London's Pulse: Medical Officer of Health reports 1848-1972

View report page

London County Council 1894

[Report of the Medical Officer of Health for London County Council]

This page requires JavaScript

6
London, some 15 years ago, seems to have enjoyed to a large extent a monopoly in the hide
trade. Raw hides were brought over to this country, tanned in Bermondsey, and re-distributed
sometimes to the very localities from which the raw product came. In several places, however, which at
one time exported nothing but raw hides, local enterprise has led to the development of tanyards, so
that, instead of the raw product, a more or less finished article is sent to Europe; moreover, the
alteration of trade routes brought about by the construction of the Suez Canal is said to have affected
the leather industry (a good deal of material which would in former days have found its way to
Bermondsey being intercepted and dealt with in Italy and elsewhere). Further it may be noted that
increasing amounts of dry hides have been exported of late years to America, where they are tanned.
Whatever the causes of the change may be, there can be no doubt that during recent years there
has been—
(a) A considerable diminution in the number of tanyards in Bermondsey.
(b) A tendency for London tanners to deal more and more exclusively with English hides.
In several yards the pits are pointed out which were formerly employed for the treatment of dry

The table shows the number of cwts. of raw hides brought into the two chief English ports in 1882 and 1892.

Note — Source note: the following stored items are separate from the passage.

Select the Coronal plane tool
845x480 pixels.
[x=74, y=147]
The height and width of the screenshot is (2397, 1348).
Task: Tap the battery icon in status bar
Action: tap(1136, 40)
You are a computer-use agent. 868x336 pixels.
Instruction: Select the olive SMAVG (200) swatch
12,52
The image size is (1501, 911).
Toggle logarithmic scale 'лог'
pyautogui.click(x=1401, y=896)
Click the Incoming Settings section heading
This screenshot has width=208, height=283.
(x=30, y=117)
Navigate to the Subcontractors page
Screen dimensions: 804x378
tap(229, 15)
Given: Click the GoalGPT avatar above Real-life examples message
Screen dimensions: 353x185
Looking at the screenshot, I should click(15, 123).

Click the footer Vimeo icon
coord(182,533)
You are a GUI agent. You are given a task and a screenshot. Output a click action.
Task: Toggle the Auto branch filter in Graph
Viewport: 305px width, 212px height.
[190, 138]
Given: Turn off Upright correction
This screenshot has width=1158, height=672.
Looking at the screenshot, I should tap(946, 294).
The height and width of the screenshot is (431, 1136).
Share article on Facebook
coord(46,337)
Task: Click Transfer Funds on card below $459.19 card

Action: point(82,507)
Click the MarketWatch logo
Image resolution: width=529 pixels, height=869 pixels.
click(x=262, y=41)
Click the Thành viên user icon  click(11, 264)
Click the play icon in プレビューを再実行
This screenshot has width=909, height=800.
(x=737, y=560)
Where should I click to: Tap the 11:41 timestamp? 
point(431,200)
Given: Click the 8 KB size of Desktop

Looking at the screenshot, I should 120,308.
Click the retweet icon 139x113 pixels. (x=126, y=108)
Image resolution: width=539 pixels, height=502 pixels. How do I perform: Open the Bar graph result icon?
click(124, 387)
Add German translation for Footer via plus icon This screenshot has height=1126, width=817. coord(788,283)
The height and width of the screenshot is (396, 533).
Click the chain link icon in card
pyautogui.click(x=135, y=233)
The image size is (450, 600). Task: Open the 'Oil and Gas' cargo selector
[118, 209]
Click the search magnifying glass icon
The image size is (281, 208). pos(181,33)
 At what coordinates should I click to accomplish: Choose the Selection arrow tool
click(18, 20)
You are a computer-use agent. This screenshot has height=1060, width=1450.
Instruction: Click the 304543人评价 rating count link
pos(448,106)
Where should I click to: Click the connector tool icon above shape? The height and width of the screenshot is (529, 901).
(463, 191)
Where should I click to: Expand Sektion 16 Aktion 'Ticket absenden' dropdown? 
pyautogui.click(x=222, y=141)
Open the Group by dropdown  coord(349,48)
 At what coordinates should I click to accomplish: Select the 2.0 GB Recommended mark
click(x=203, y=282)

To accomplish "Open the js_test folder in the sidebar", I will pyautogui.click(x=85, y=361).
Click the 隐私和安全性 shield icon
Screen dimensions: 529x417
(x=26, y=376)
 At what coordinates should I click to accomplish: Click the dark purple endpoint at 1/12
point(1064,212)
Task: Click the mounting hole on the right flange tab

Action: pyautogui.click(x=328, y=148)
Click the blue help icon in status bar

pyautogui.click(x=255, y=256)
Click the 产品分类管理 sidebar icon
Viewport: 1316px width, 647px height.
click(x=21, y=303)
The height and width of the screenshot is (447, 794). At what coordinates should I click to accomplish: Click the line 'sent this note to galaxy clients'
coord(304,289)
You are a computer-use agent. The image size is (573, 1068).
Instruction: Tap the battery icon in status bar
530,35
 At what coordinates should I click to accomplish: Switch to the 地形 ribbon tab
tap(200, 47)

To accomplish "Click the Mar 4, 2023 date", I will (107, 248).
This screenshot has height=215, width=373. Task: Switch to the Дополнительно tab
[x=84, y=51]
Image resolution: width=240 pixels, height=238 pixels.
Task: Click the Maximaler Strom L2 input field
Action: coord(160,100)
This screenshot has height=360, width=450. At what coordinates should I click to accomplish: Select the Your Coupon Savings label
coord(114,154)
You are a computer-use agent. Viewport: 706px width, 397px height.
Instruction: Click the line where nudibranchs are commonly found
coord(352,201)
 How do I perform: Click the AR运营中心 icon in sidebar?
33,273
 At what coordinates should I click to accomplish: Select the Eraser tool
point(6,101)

Total imported.London.Liverpool.
cwts.cwts.cwts.
18821.190,667666,763203,208
1892909,477441,638173,247

During 1892, 256,460 cwts. of raw hides were exported from London. This leaves a balance of
185,178 cwts. of hides, and this may be taken to represent the yearly quantity of foreign hides at
present dealt with in London or distributed by vessels " going coastwise "to Hull, Goole, and other
English ports. It may be assumed that a considerable part of this balance is disposed of in the lastnamed
manner.
As regards China hides, the Custom House return already quoted shows that the number brought
to Great Britain has never formed any considerable proportion of the total import of dry hides. In 1882
China hides constituted rather more, and in 1892 rather less than 2 per cent. of the total import of dry
hides in the respective years. (The total import of dry hides in 1892 is between 30 and 40 per cent. less
than in 1882.)
There can be no question that the outbreak of 1882 and 1883, investigated by Mr. Spear,
impressed those interested in the hide trade with the idea that particular danger attaches to the
manipulation of China hides, and this may, in some measure, account for the diminution; on the other
hand, the falling off in the import of China hides is not much in excess of the falling off in the import
of dry hides generally.
With regard to the "curing process" there seems to be some indication of a tendency in the
trade to encourage the adoption of the "wet" as opposed to the "dry" cure. In the "dry" cure, the
hide is usually treated with one or other material which is supposed to prevent its becoming worm-eaten,
but the essential part of the "cure" consists in drying by exposure to the sun. The dry cure is largely
adopted in places where difficulty of transport makes weight an important consideration; the hard dry
hide weighing much less than the wet hide. In the "wet" cure, salt is rubbed into the hide, or the
hides are steeped in brine and subsequently stacked. The inferiority of the hide cured by the dry process
is insisted upon in a recent article on the "Proper Curing of Hides,"* and it is stated that improved
systems of working hides are now beginning to be adopted in several places, such as parts of India, the
Cape, and Mauritius, and it is implied that to some extent the dry hide is going out of fashion. The
article continues "we have said sufficient to show to merchants engaged in the China trade how much
it would be to their advantage in all their chief centres to establish saladeros as they have in South
America, where all green hides shall, after slaughtering, go through a proper system of brining or arsenic
curing or salting by which the pelt will be preserved."
D.—Remedial Measures.
Mr. Spear discussed this subject under four heads.
(1.) "The establishment of an organisation by which this country may be warned of the existence
of the disease among cattle" with a view to prohibiting the import of suspected hides. Mr. Spear did
not look upon this suggestion as a promising one, and nothing has occurred since his report was written
to make it more likely to be regarded as a practicable and efficient safeguard.
(2.) "The general adoption of some process of cure which would serve not only to protect the skin
from the ravages of the 'worm,' but would lead to the destruction also of morbific germs." Mr. Spear
commented upon the extraordinary power of resisting chemical agents possessed by the spores of the
anthrax bacillus, and added: "It might, however, be possible so to treat the skins by a preliminary
process as to cause any attached spores to germinate into the easily destructible rods." There seems
some reason for hoping that the problem will, at no distant period, be to some extent worked out
on these lines. The facts which have been ascertained as to anthrax prevalence, point to the conclusion
* Leather Trades Circular and Review, February, 1894.